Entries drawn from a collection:
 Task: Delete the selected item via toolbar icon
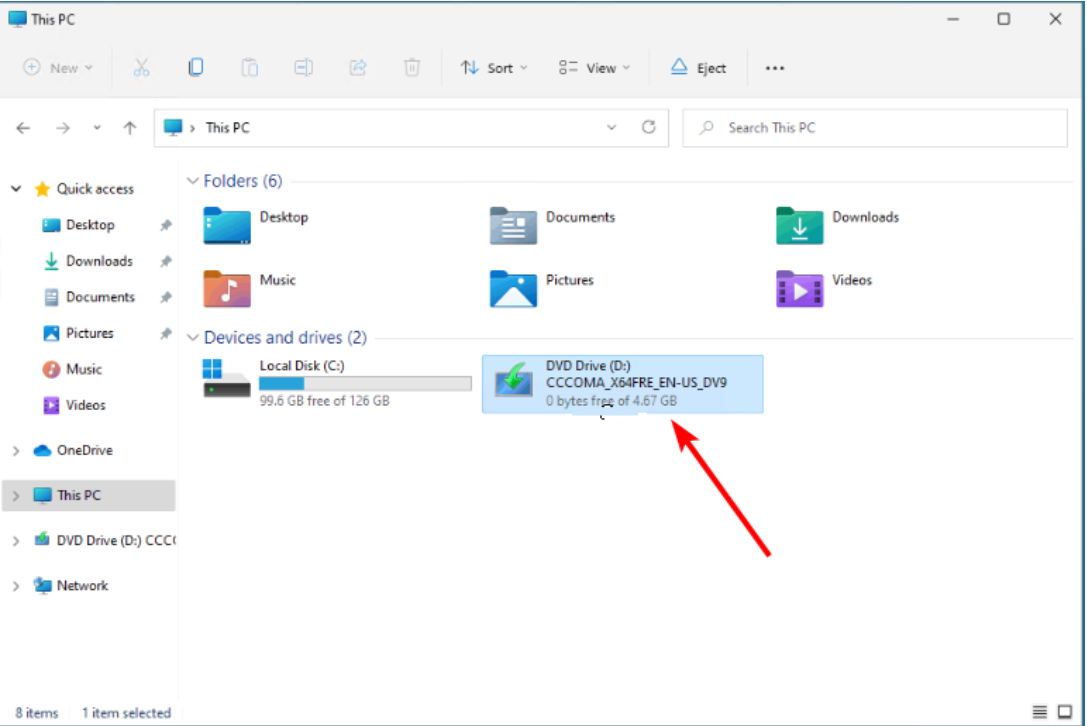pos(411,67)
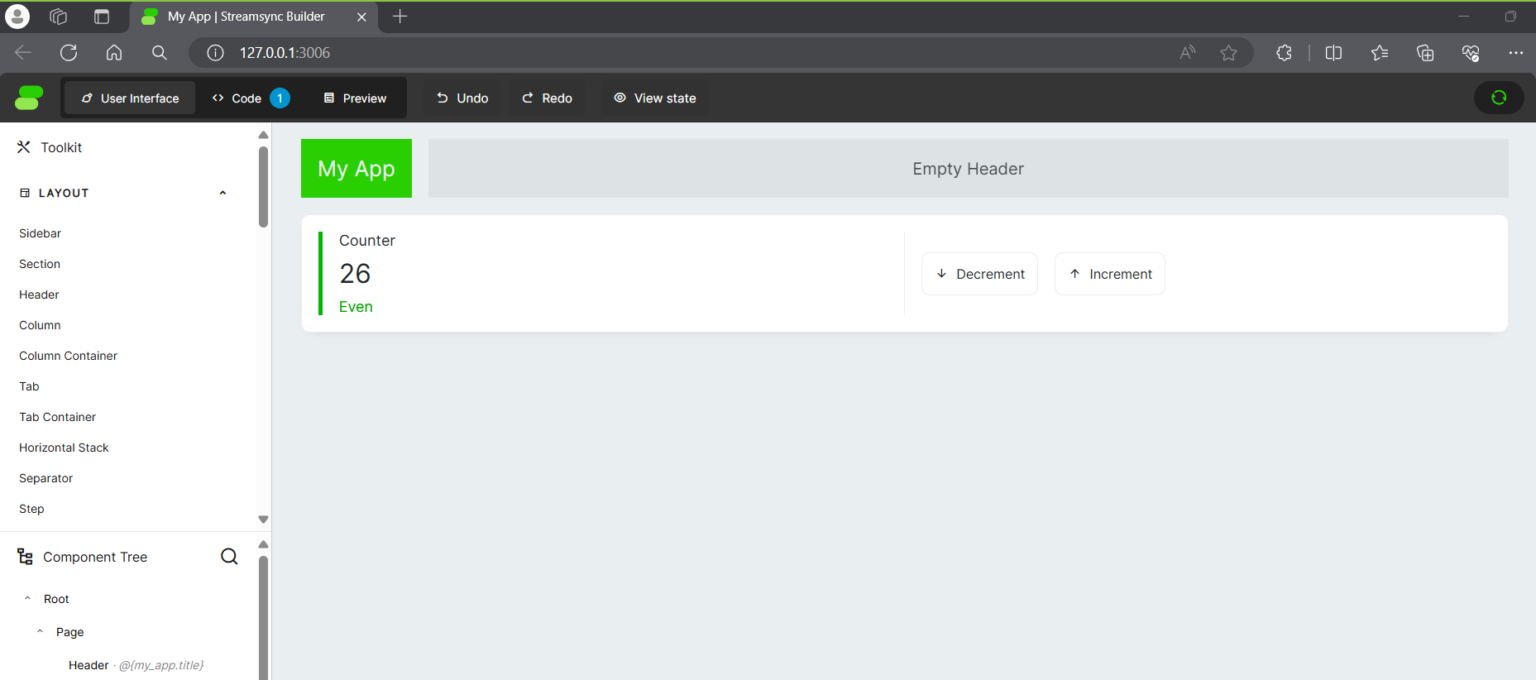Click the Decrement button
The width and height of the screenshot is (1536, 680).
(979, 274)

# PROMPT
Tally how many lines of the records contain the word "item". Reply with the number alone.

# TASK SOLUTION
1